There are several parallels of the baroque witch hunt in Germany to the modern detention of migrant people along the U.S. southern border. This practice can also be seen as a part of the interplay between an individual and their connection to a group’s whole. In this broader system, an individual’s attempted or successful migration into the United States by extralegal methods is divorced from its motivations and moral justifications and is instead tied only to the broader narrative of those in charge. During the Trump administration, the narrative was one of invasion; President Trump and those in his administration supported the framing that migration rates were at historical highs and were leading to economic devastation, scarcity of economic and industrial resources, and an increase in crime. To combat this, they enacted stricter enforcement of anti-migration law. One method was expanding the detention center infrastructure, including building 40 new detention centers to house migrants, resulting in over 80,000 detainees at a time. They justified this as not only a punitive action against those people who had already attempted migration but as a deterrent to further migration. News coverage showed overcrowded facilities with scarce resources, with hundreds of people crammed into tight spaces with no beds, no soap, and very little legal resources if any. Like the witch hunts, many of these people are women and children. The detained children, in particular, have been shown to have significant psychological consequences from this detention. Beyond the enhanced vulnerability of a still-developing brain and body, this detention places psychological damage on children who are already vulnerable and often victims of previous trauma that led their families to attempt migration in the first place. This can lead to lifetime physical and mental illnesses for those who survive detention. These individual cases of a person or families seeking migration have been literally, physically transformed into tightly packed bodies in small spaces until they become both physical and metaphorical masses of people.

This practice, like the witch hunts, has results that are counterintuitive. Though President Trump cited economic concerns as one of the driving factors of increasing this enforcement, the practice has resulted in very large expenses. The expansion of the physical facilities and the housing of tens of thousands of people along the border, processing them through immigration courts that are severely backlogged, has resulted in billions of dollars in expenses. Likewise, this has not shown much efficacy in acting as a deterrent; migration rates have continued to decrease over the past several decades, and there has been no significant effect on the rates after this system was expanded. And, finally, it should be noted that there is an irony in the cited desire that migrants “go back to where they came from” and yet physically detaining tens of thousands of bodies inside of the United States in this backlogged system. Regardless of intent, this system has not produced the intended results.

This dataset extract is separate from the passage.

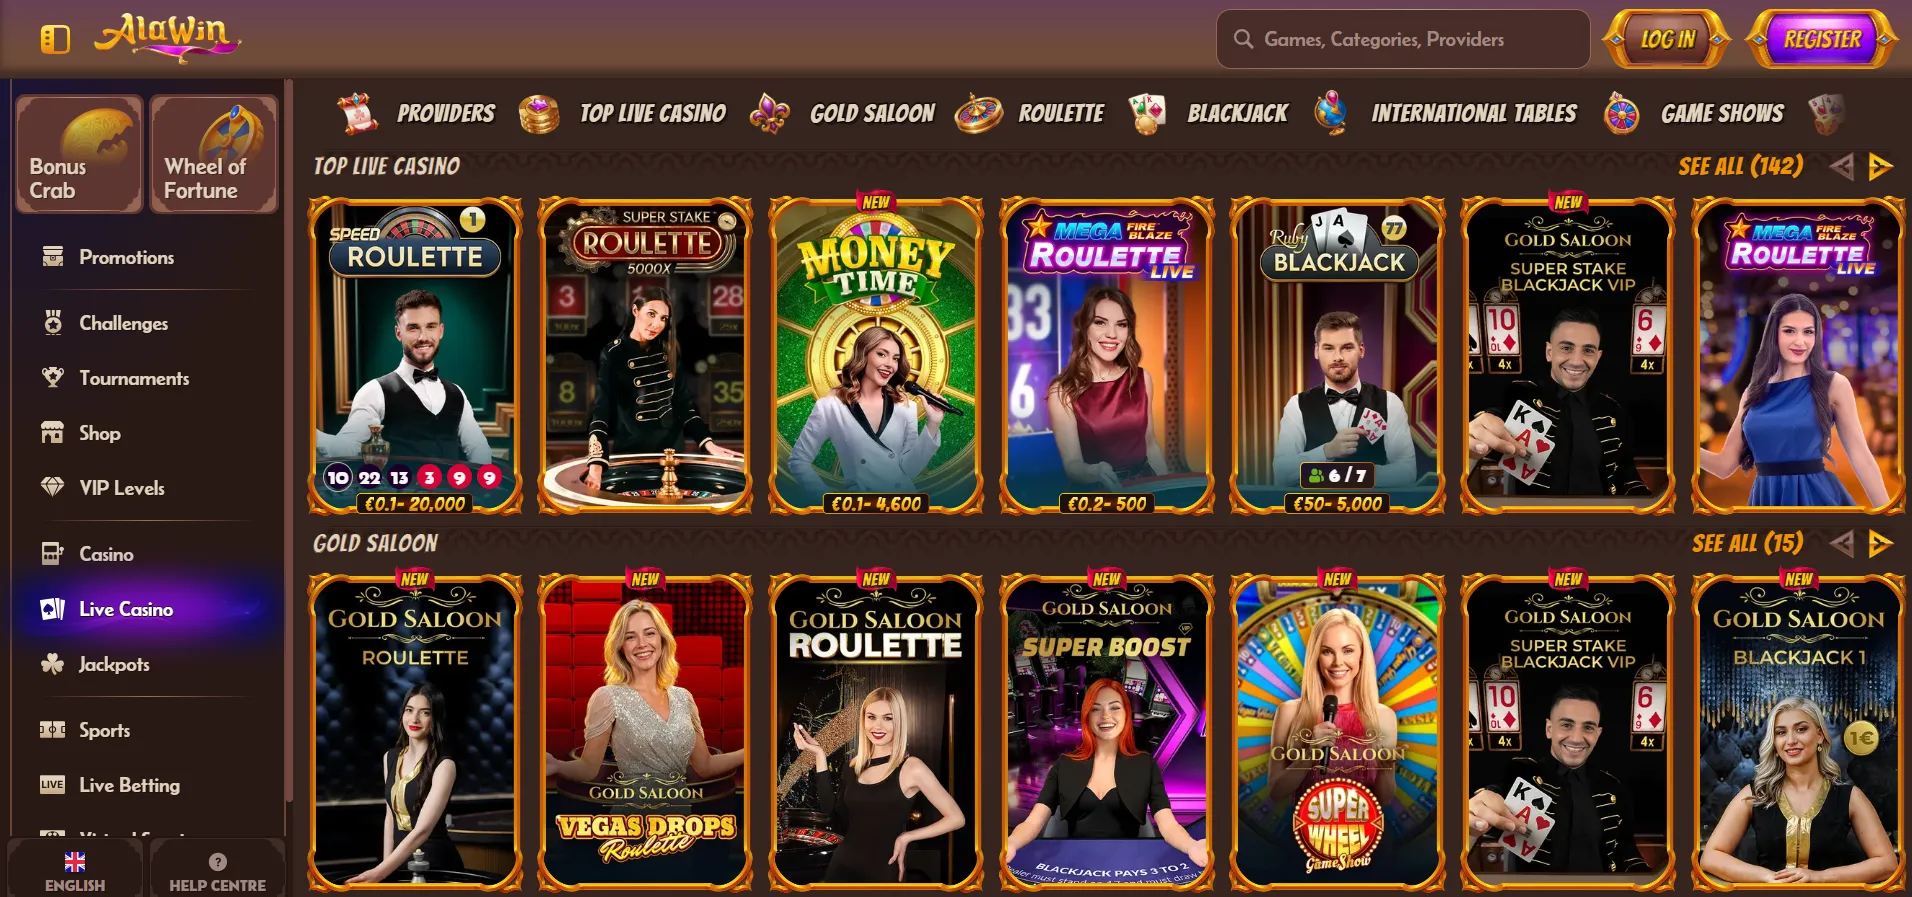Open the English language selector
1912x897 pixels.
pyautogui.click(x=75, y=869)
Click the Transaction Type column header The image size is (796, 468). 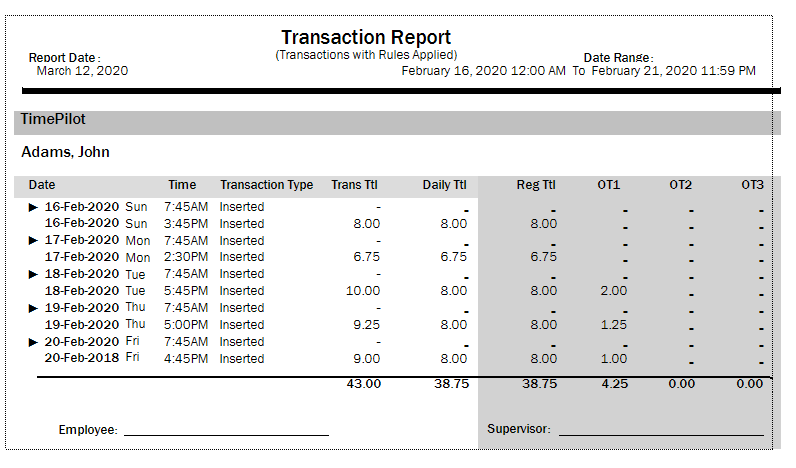pyautogui.click(x=266, y=185)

Examining the interplay between the personal and the group identity offers an interesting framework to analyze complicated narratives like this. It can also highlight the meta status of studying this time period in general; we now study this time period as a long-lasting pattern in European history and also the broader history of the world. Where once these were individual cases, now the body of each individual accused of and executed for witchcraft from the entire symbolic body of victims in this era. People may one day study the migration detention centers and see similar patterns of counter-intuitive results as well.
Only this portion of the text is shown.